Lungo la Via Emilia Emilia Romagna

Andare da Parma a Piacenza, significa compiere un viaggio tra la gastronomia, l'arte e l'architettura di questa terra

Rocche, castelli, massicce fortificazioni medievali. Tutto sembra essere rimasto intatto com'era un tempo in questa parte dell'Emilia, tra Parma e Piacenza, che ha saputo preservare i suoi tesori artistici e architettonici. Un viaggio nel passato, ma anche nel gusto, tra salumi di grande qualità, formaggi prelibati, tortelli di ricotta, funghi e l'immancabile Parmigiano Reggiano.

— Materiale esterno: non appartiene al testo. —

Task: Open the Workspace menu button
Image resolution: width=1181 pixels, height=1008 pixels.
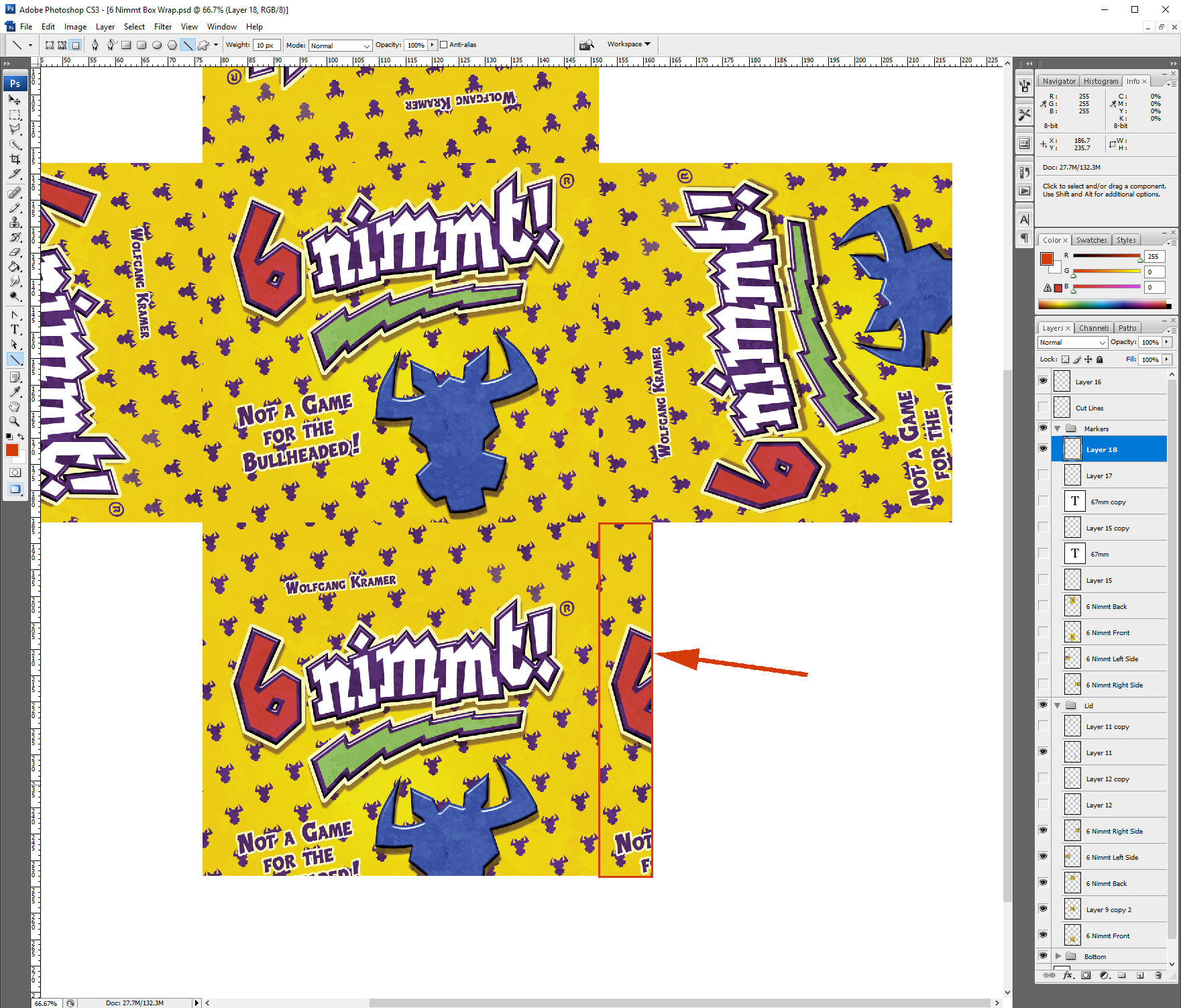Action: tap(629, 44)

La Rocca di Fontanellato, poco distante da Parma, è la prima di questa lunga serie di monumenti. Basterebbe già questa per restare appagati di tutto il viaggio. Il Castello, che durante il medioevo aveva una funzione di difesa, ha conservato immutato il suo fascino. Interessanti sono gli interni, come la camera nuziale e la sala da ricevimento al primo piano. Curiosa è, invece, la camera ottica situata in una piccola torre della cinta esterna, dove, grazie ad un gioco di lenti e prismi, si poteva osservare la vita della piazza situata proprio di fronte. Oltre al Castello di Fontanellato, meritano una visita anche l'antico Oratorio dell'Assunta, la Chiesa di S. Croce, il Teatro Comunale e il Priorato.

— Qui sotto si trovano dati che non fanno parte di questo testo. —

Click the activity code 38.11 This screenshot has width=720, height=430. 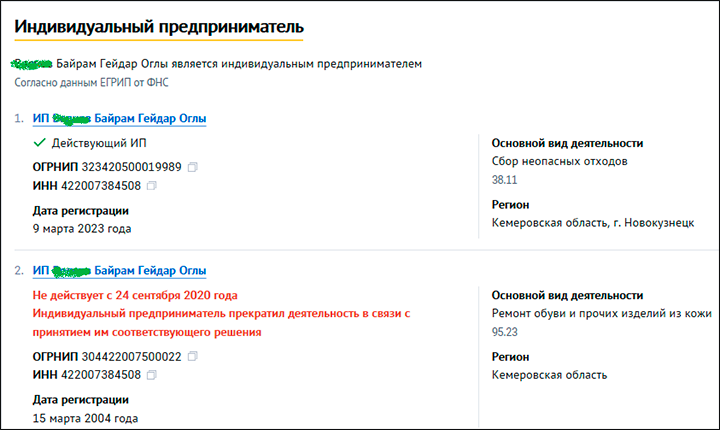[x=506, y=182]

Quando si giunge a San Secondo Parmense, cuore agricolo della zona, bisogna far tappa alla celebre Rocca dei Rossi, costruita intorno alla metà del Quattrocento per scopi militari e successivamente tramutata in residenza signorile. Ma se in questo viaggio conta anche il palato, una prelibatezza gastronomica da non perdere in questa cittadina è la spalla cotta. Pare che quella preparata a San Secondo fosse particolarmente gradita da Giuseppe Verdi.

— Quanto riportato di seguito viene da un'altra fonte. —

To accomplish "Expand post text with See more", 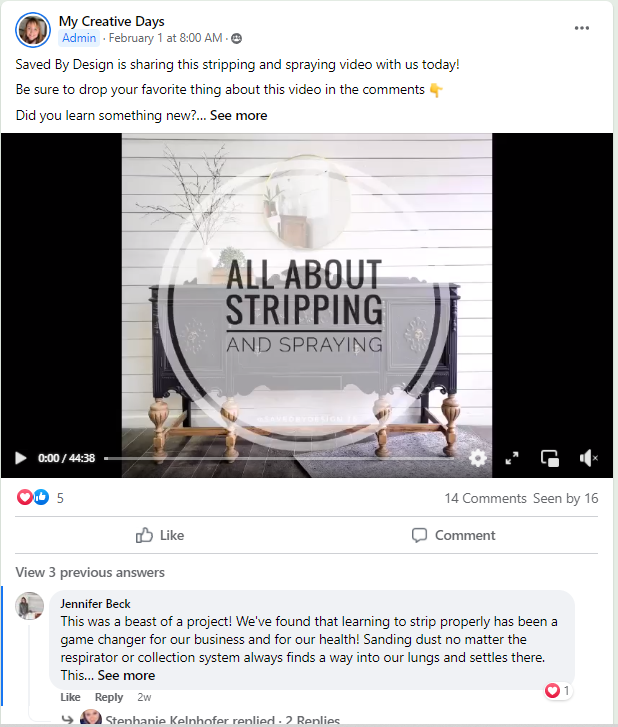I will pyautogui.click(x=238, y=115).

Lungo la strada s'incontrano poi Zibello, celebre per il culatello, e il piccolo centro di Polesine Parmense, di poco più di mille anime. Zibello, come tutti i paesi limitrofi, è ricco di testimonianze degli antichi casati nobiliari che governavano queste terre: qui, ad esempio, c'erano i Pallavicino che hanno fatto costruire numerosi ed eleganti edifici, risalenti al tardo Quattrocento e al Cinquecento, come il Palazzo Vecchio, la Chiesa Parrocchiale e l'ex Convento dei domenicani che oggi è sede del Museo della Civiltà Contadina Riccardi.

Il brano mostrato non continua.